◆ TEXTAUSZUG:
Fliegen sind fast immer schneller und das hat seinen guten Grund, wie Michael Dickinson und Gwyneth Card vom California Institute of Technology in der aktuellen Ausgabe von Current Biology schreiben. Demnach sind Fliegen stets Herren der Lage, sie wissen genau, wohin sie flüchten müssen, um einer drohenden Gefahr zu entgehen.

Egal, ob flache Hand oder Fressfeind, ob von vorne, von hinten oder von der Seite - die Tiere registrieren die nahende Bedrohung binnen Millisekunden, bringen sich dann aber erstmal so in Stellung, dass sie mit einem Sprung in die beste Fluchtrichtung wegfliegen können.

Hilfsmittel Facettenauge

Der Vorgang läuft in Bruchteilen von Sekunden ab und ist für das menschliche Auge nicht wahrnehmbar. Dickinson und Card filmten das Fluchtverhalten der Fliegen mit Hochgeschwindigkeitskameras, die 5400 Bilder pro Sekunde machen.

Damit konnten die Wissenschaftler erkennen, dass die Tiere nicht einfach nur wegfliegen, sondern gezielt in die Richtung starten, die den besten Fluchtweg verspricht. Naht die Bedrohung von vorne, heben die Fliegen mit einem Sprung nach hinten ab, droht dagegen Gefahr von hinten, springen sie nach vorne weg. Seitlichen Angriffen entgehen sie mit dem Start nach der jeweils anderen Seite.

Wichtigstes Hilfsmittel der Fliegen ist ihr Facettenauge, das nicht nur einen fast unbegrenzten Rundumblick ermöglicht, sondern auch 300 Einzelbilder pro Sekunde unterscheiden kann. Beim Menschen verschwimmen bereits etwa 20 Bilder pro Sekunde zu einem Film.

Zudem arbeitet das Zentralnervensystem der Insekten zehnmal so schnell wie das des Menschen. Kein Wunder also, dass die Startvorbereitungen einer Fliege nur rund 200Millisekunden dauern. Das genügt, dass der Schlag, den ein Mensch ausführt, meist zu spät kommt.

◆ DATEN ZUR AUSWERTUNG:
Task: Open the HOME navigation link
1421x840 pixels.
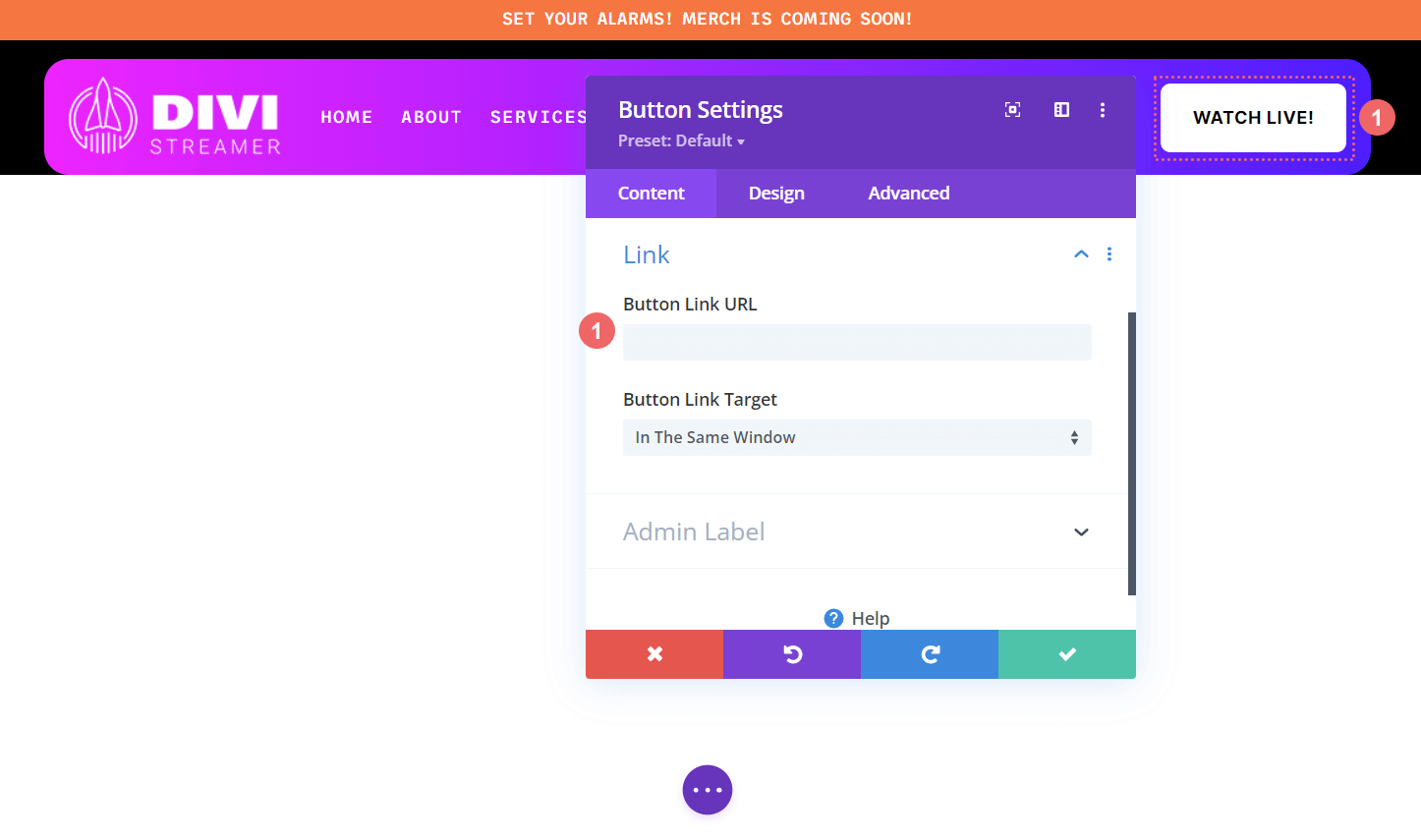Action: pyautogui.click(x=346, y=116)
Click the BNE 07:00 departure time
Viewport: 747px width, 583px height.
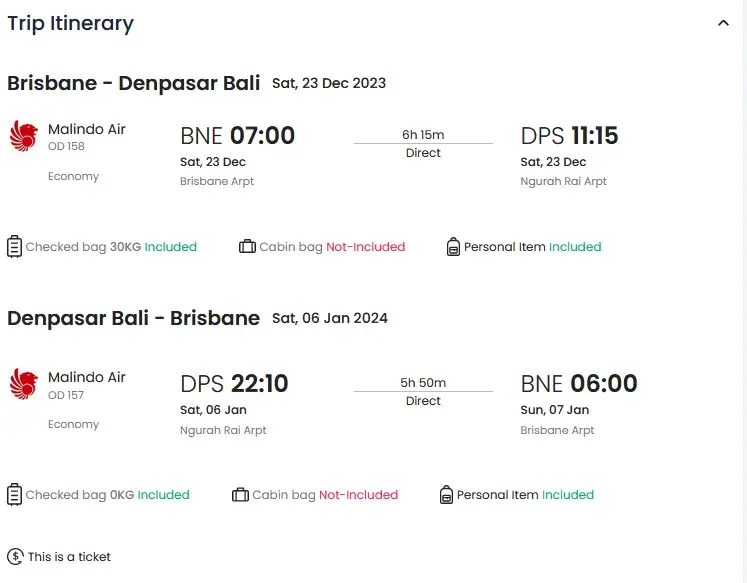pyautogui.click(x=237, y=136)
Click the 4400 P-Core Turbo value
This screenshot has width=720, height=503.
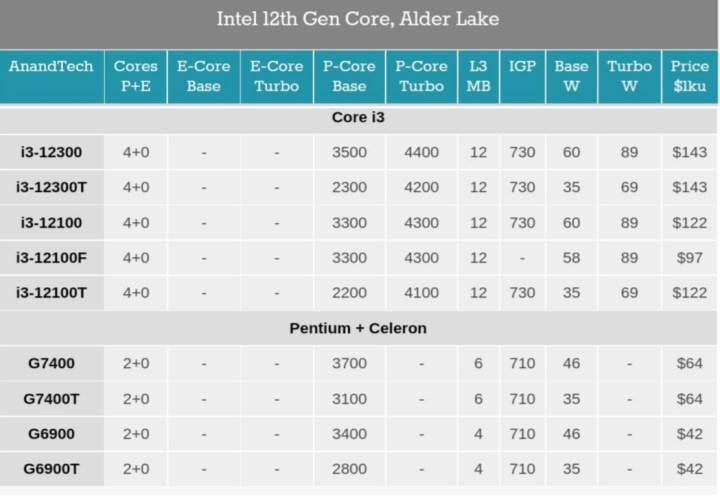pos(420,152)
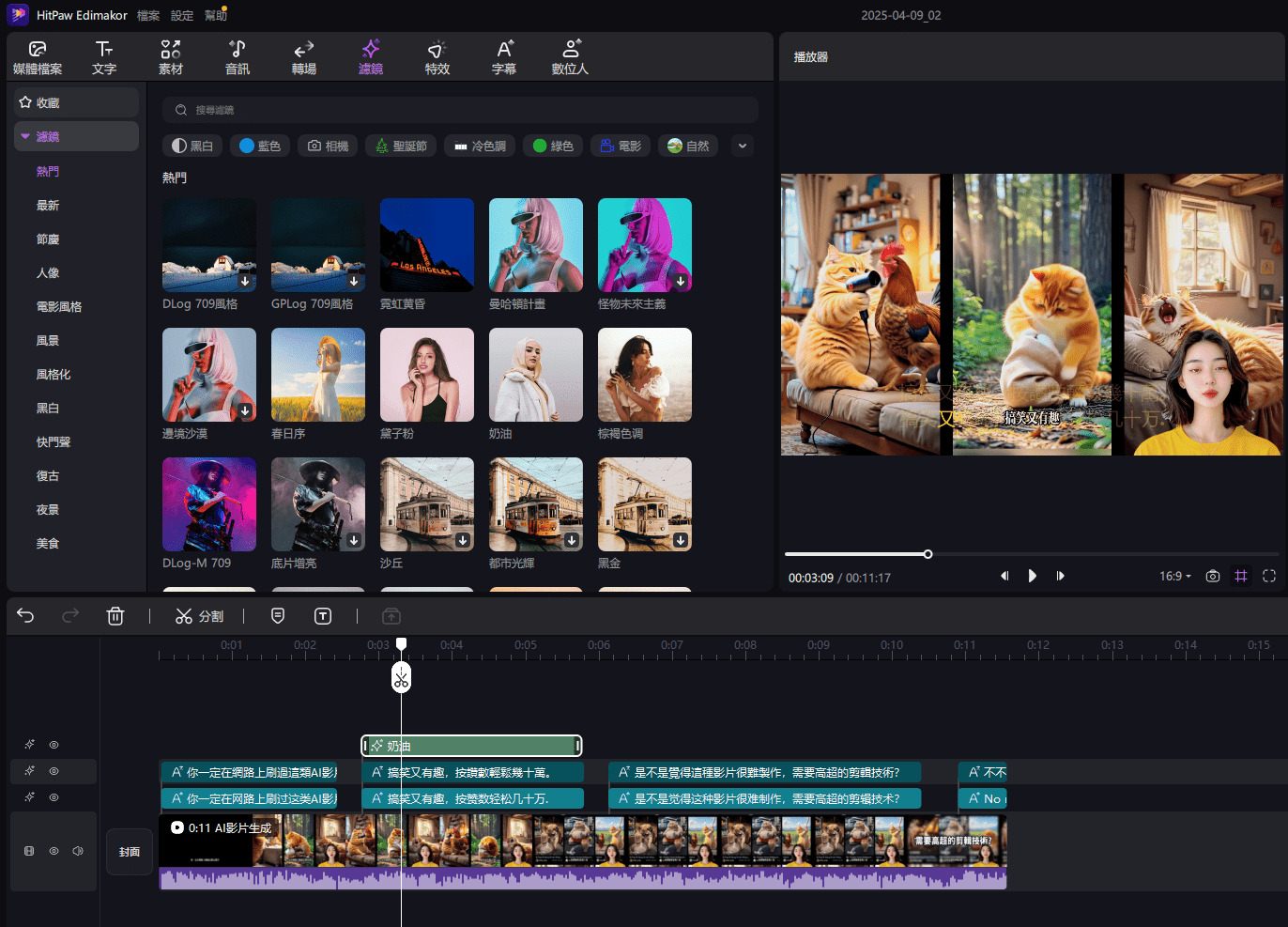The image size is (1288, 927).
Task: Click the player progress slider handle
Action: click(x=928, y=554)
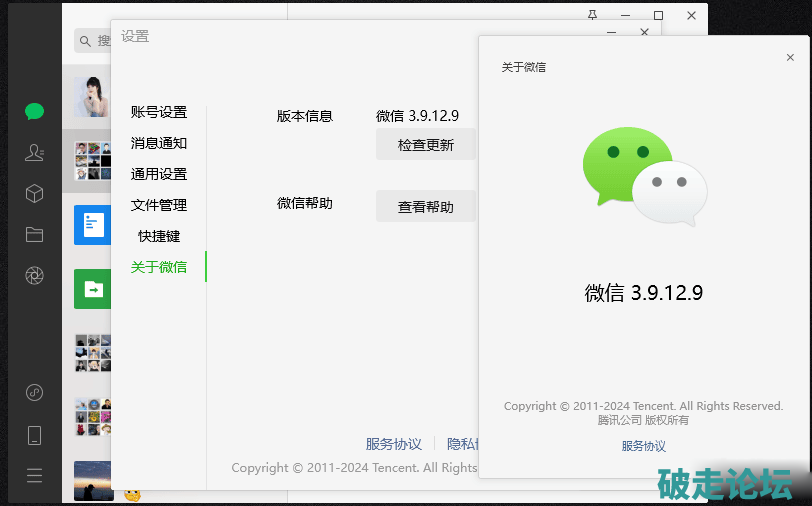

◆ MATERIAL ERSCHLIESSEN:
1 - Wie viele Bilder pro Sekunde machten die Hochgeschwindigkeitskameras, mit denen laut dem Textauszug das Fluchtverhalten der Fliegen gefilmt wurde?
2 - Erläutern Sie anhand des Textauszugs, weshalb der Schlag eines Menschen eine Fliege meist zu spät erreicht.
3 - Schreiben Sie den Textauszug ab den Worten „Fliegen sind fast“ neu und hören Sie nach „drohenden Gefahr zu entgehen.“ auf. Setzen Sie dabei „flinker“ an die Stelle von „schneller“.

◆ LÖSUNGEN IM ÜBERBLICK:
1 - 5400 Bilder pro Sekunde.

2 - Die Startvorbereitungen einer Fliege dauern nur rund 200 Millisekunden. Ihr Facettenauge kann 300 Einzelbilder pro Sekunde unterscheiden, und ihr Zentralnervensystem arbeitet zehnmal so schnell wie das des Menschen. Diese kurze Zeit genügt, damit der Schlag meist zu spät kommt.

3 -
Fliegen sind fast immer flinker und das hat seinen guten Grund, wie Michael Dickinson und Gwyneth Card vom California Institute of Technology in der aktuellen Ausgabe von Current Biology schreiben. Demnach sind Fliegen stets Herren der Lage, sie wissen genau, wohin sie flüchten müssen, um einer drohenden Gefahr zu entgehen.